Bild: U-Bahn in Paris: Die Stadt sei "eine Maschine" heißt es in dem Roman.
BERLIN taz | Der Magie von Orten und Namen – auch Ulf Erdmann Ziegler ist
ihr verfallen. In schönster Beiläufigkeit gibt er ein Bild von Schauplätzen
und Lebensstätten, in denen seine Figuren sich bewegen. Eine Architektur
des Denkens und Fühlens ist das.
In seinen beiden ersten literarischen Büchern „Hamburger Hochbahn“ und vor
allem in der „Autogeografie“ „Wilde Wiesen“ kommt man den Charakteren u…
dem Ich durch die Räume, in denen sie sich bewegen, nahe.

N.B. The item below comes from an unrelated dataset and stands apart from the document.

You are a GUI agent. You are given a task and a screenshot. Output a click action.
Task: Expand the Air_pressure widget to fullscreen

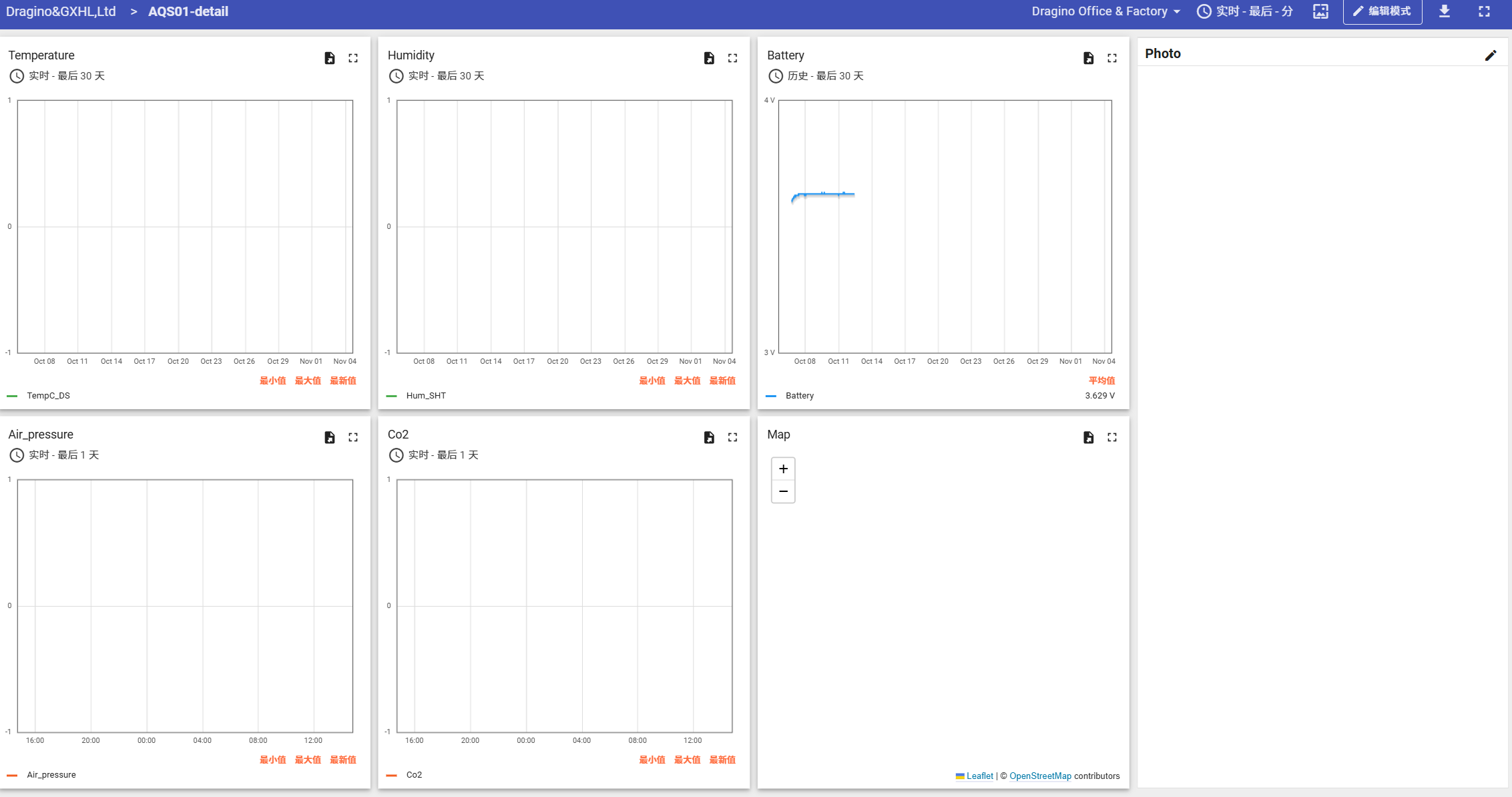(353, 437)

Im neuen Roman
„Nichts Weißes“ gibt es ebenfalls solche topografischen Annäherungen: Mit
wenigen Worten schafft Ziegler Räume, Landkarten, Stadtpläne, die das
Innere kartografieren und den Weg durch die Gegenwart lenken.
Über Kassel heißt es da: „eine Stadt, deren freundliches Lächeln die
zweifelhafte Perfektion dritter Zähne blicken ließ, ein Biss ohne Nerven“.

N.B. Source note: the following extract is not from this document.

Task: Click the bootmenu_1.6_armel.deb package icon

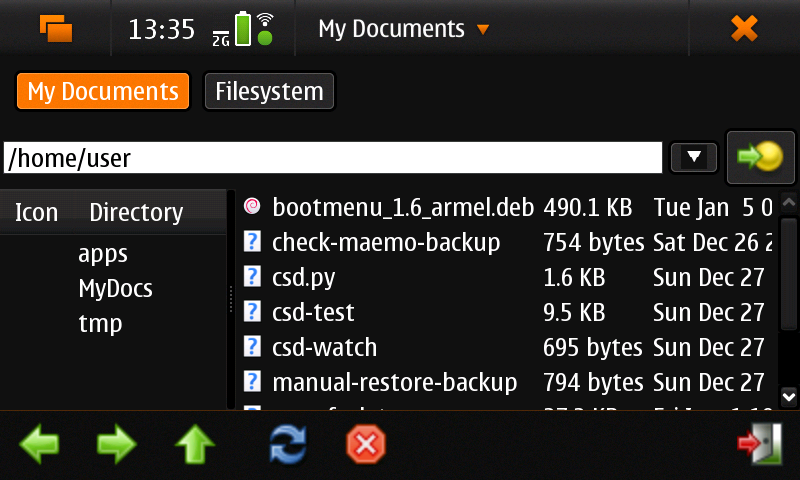Action: 253,208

Und über Paris: „Paris ist keine Stadt, sondern eine Maschine. Der Motor
brummt bei Tag und bei Nacht. Er betreibt den Stoffwechsel von Energien.

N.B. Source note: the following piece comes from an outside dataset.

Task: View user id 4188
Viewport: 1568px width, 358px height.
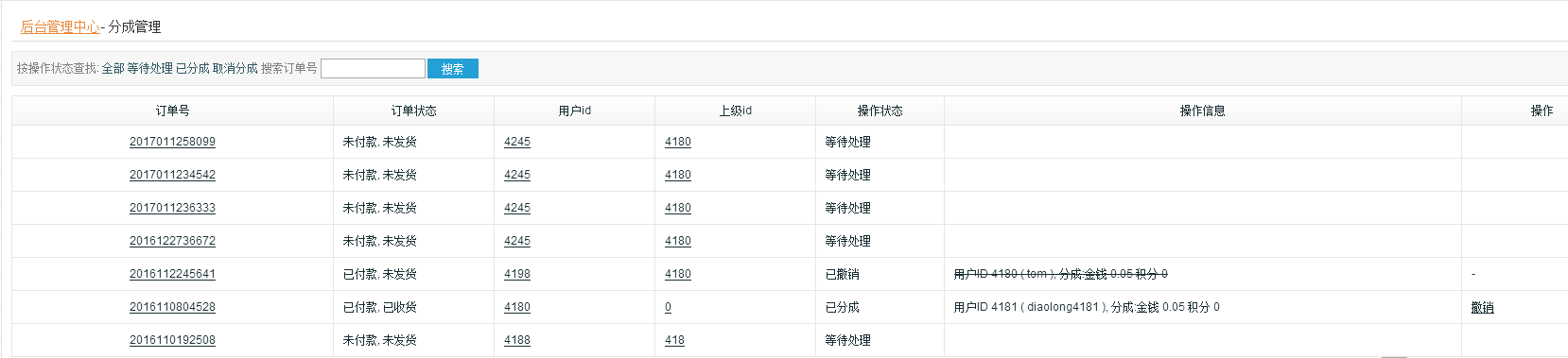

Entzogen werden Artigkeit, Bescheidenheit und Mamastoffe, zugeführt werden
Heldentropfen, Widerstandsbläschen, Egozucker. Wille und Wirklichkeit
spiegeln sich wie der Bizeps rechts und der Bizeps links.“
Kassel und Paris sind zwei Orte, in die es Zieglers Heldin Marleen
verschlägt. Dazu kommt die Pomona, eine Neubausiedlung in Neuss, wo sich in
den sechziger Jahren junge, fortschrittliche Familien niedergelassen haben
und Marleen zusammen mit zwei Schwestern und einem kleineren Bruder
aufwächst. Orte sind Zeichen, die man lesen muss. Eine eigene Schrift, die
schon durch ihre Form Bedeutung generiert. Und um das Lesen von Schriften
im buchstäblichen Sinne geht es in Zieglers neuem Roman ganz
offensichtlich.
## Eine Schrift ohne Stil
Marleen, deren Mutter Kinderbücher illustriert und deren Vater der kreative
Kopf einer Werbeagentur ist, hat nämlich bereits als Kind in der Pomona
einen kühnen Traum: „Nicht einmal ihrer eigenen Mutter würde Marleen
gestehen, dass sie sich berufen fühlt, eine Schrift zu entwerfen, die alle
Vorzüge aller existierenden Schriften hat und alle Nachteile Buchstabe für
Buchstabe überwindet. […] Eine Schrift ohne Stil soll es sein, eine
Schrift, die man gar nicht bemerkt.“
Marleen ist Legasthenikerin. Umso stärker scheint ihr Wunsch zu sein, sich
die Typen, die Lettern anzueignen. Die Schrift selbst ist für sie von
Anfang an nicht Mittel zum Zweck. Sondern vielmehr als Medium ein
vollkommenes Mittel der Erkenntnis und des Sichausdrückens. Der Schöpfer
einer Schrift kann hinter seinem Werk verschwinden. Er ist ein Künstler,
der, wenn er seine Sache gut macht und die größtmögliche Wirkung erzielt,
vergessen wird. Er schafft einen Gebrauchsgegenstand, dessen Eleganz und
Vollendetheit dann am größten ist, wenn man die Vollkommenheit nicht
wahrnimmt. Auch Marleen möchte auf gewisse Weise unsichtbar sein und
dennoch anwesend in der Welt.
Ziegler zeichnet eine nicht ganz untypische Lebensgeschichte und Jugend in
den siebziger und frühen achtziger Jahren nach: Eingerahmt von einer
älteren, frömmelnden und einer jüngeren, keckeren Schwester, verfolgt
Marleen ihre Ziele forsch. Und ist doch auch immer wieder auf eine
merkwürdige Weise verhalten, pragmatisch fast und sogar kühl.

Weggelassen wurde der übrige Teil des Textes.